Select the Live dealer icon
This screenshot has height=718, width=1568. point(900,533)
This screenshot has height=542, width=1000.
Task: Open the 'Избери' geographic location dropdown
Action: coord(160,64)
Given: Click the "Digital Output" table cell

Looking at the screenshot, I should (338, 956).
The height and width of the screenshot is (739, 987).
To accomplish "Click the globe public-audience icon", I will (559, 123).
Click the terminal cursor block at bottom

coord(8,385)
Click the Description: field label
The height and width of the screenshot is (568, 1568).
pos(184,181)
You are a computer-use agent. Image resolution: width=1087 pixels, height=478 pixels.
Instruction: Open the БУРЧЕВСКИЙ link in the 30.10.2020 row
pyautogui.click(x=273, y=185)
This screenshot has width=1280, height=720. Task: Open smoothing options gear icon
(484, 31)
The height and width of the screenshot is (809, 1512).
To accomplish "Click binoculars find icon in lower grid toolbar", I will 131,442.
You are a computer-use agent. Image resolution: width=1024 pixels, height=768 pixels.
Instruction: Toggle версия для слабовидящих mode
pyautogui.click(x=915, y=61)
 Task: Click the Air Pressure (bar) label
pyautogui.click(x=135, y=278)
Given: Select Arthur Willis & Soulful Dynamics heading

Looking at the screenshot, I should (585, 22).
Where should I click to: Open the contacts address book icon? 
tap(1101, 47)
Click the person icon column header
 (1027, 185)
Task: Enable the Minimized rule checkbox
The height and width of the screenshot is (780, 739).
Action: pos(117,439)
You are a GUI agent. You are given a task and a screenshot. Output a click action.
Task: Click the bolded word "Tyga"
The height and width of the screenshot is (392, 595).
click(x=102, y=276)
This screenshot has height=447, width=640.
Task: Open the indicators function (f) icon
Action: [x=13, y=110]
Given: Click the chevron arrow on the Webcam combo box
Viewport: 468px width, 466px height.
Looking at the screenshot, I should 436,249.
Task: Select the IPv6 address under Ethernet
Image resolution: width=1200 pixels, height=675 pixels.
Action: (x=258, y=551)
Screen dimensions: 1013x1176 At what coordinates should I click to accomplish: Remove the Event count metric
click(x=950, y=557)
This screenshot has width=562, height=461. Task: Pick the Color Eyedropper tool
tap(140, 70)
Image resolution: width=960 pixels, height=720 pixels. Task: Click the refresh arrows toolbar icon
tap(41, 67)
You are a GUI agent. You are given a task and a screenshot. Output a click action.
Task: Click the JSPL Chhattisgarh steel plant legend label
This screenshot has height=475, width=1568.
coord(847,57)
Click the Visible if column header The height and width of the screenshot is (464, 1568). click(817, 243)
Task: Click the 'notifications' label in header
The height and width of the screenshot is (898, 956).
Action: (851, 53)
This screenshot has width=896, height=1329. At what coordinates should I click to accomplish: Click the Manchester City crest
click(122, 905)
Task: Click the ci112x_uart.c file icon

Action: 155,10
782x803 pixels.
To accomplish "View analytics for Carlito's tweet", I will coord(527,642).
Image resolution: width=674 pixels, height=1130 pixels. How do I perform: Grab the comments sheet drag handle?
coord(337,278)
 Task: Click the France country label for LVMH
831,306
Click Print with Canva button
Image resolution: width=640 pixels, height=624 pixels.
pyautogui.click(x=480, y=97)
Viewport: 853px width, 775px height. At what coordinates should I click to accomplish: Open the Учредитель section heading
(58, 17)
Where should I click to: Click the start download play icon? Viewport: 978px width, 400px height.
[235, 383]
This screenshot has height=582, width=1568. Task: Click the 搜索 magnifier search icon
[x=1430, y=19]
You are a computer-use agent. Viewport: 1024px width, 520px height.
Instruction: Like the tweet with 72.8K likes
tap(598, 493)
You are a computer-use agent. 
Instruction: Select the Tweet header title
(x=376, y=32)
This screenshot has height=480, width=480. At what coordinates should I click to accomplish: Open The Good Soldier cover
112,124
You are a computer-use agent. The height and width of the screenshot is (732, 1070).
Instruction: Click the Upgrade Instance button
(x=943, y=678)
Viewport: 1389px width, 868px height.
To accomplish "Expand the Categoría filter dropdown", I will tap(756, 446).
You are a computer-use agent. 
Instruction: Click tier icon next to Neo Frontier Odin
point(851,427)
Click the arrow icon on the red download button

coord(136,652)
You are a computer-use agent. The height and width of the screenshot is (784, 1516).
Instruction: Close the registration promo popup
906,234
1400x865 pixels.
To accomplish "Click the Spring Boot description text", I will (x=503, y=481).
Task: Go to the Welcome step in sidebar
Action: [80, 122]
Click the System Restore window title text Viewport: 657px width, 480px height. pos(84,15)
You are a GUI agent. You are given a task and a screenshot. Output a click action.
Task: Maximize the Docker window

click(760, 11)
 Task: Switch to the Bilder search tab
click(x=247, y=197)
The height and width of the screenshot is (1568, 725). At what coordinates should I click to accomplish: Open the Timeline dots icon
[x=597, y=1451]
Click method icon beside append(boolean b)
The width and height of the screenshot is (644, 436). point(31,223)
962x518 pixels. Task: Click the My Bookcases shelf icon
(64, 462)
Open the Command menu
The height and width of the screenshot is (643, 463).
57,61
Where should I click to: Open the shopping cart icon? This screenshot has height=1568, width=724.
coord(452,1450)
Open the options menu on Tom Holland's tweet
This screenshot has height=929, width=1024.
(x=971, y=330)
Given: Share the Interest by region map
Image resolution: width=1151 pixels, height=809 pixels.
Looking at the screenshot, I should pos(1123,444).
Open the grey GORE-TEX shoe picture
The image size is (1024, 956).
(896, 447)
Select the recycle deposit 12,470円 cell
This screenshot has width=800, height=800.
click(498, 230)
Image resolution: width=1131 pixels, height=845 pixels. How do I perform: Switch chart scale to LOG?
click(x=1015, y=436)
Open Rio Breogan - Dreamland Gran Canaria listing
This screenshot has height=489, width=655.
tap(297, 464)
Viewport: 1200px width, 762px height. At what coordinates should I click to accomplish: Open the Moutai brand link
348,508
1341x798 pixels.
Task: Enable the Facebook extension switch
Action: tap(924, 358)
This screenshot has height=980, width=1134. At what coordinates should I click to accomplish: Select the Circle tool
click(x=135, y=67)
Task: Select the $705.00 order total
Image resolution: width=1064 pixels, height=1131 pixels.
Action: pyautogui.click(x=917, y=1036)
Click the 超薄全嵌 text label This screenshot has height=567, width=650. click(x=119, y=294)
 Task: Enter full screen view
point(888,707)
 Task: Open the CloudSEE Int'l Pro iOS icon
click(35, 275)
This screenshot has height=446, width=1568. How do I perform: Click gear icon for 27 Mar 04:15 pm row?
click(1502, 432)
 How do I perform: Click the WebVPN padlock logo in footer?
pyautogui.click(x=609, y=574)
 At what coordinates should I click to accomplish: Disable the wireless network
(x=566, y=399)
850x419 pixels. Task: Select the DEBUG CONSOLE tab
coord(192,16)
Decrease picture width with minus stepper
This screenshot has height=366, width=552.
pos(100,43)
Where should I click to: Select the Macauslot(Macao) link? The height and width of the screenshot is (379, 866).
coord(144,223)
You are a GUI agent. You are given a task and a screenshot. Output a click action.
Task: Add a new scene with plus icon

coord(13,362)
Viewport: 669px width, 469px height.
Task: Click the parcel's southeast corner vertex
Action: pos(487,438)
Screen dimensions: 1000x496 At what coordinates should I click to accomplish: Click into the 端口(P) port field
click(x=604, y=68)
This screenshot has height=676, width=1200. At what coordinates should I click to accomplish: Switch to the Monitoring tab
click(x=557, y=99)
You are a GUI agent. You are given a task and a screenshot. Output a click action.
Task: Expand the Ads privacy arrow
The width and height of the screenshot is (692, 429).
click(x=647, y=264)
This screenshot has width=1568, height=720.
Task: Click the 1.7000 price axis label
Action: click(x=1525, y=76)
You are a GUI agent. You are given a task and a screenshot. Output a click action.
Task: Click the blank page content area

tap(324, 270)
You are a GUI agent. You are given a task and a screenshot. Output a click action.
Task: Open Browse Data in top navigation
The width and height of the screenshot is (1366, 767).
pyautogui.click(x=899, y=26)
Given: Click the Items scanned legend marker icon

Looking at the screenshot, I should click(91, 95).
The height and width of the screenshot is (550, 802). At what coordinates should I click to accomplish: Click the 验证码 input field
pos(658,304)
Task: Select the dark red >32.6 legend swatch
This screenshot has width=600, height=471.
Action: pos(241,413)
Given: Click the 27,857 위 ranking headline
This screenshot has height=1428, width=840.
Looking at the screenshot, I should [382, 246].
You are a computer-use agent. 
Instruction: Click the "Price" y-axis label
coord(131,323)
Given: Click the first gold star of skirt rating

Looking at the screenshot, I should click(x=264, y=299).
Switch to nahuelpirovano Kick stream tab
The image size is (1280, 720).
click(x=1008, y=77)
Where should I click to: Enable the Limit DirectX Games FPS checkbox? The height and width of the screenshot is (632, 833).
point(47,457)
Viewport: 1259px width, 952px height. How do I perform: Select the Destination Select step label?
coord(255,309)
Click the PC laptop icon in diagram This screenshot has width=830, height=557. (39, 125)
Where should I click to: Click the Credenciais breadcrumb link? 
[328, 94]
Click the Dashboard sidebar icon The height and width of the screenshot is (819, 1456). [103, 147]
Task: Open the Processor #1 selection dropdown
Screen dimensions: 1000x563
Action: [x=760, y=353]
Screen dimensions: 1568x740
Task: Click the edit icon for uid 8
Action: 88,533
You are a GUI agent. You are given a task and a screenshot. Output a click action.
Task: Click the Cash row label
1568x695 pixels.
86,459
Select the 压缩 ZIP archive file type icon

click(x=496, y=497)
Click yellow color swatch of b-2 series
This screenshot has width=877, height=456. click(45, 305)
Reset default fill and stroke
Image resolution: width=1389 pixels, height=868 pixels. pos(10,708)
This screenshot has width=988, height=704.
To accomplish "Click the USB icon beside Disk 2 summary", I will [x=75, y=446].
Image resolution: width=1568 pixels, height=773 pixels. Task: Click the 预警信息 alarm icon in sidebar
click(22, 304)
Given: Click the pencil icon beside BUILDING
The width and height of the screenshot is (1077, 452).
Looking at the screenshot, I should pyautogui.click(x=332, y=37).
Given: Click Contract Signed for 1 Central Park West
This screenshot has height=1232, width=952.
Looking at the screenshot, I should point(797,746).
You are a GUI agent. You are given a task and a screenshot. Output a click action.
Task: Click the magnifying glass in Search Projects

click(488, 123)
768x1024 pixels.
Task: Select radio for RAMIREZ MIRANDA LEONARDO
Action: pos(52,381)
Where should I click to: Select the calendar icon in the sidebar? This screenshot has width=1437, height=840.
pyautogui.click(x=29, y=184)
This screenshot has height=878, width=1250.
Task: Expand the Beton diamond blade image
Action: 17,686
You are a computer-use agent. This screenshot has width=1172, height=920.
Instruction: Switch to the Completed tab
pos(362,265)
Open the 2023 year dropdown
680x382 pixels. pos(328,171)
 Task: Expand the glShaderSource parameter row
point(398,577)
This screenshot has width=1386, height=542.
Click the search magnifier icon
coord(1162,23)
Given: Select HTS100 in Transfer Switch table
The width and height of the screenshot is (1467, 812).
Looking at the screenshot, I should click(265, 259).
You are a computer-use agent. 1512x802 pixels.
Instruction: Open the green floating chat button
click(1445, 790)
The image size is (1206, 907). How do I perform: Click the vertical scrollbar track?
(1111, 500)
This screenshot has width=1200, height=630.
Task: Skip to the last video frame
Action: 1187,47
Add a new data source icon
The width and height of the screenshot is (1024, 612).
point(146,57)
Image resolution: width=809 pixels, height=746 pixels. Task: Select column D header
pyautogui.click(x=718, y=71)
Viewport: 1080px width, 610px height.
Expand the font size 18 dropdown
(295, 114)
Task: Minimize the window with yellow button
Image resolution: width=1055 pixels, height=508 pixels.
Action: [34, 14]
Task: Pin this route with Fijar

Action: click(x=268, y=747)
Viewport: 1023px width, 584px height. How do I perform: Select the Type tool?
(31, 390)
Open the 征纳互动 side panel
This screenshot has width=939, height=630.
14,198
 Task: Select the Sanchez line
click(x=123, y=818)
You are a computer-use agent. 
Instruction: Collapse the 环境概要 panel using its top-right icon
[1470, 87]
# # #
_TASK TO COMPLETE_. Scanning the listing, tally the lines with "computer" in them and state the number by itself.

_EXERCISE RESPONSE_. 11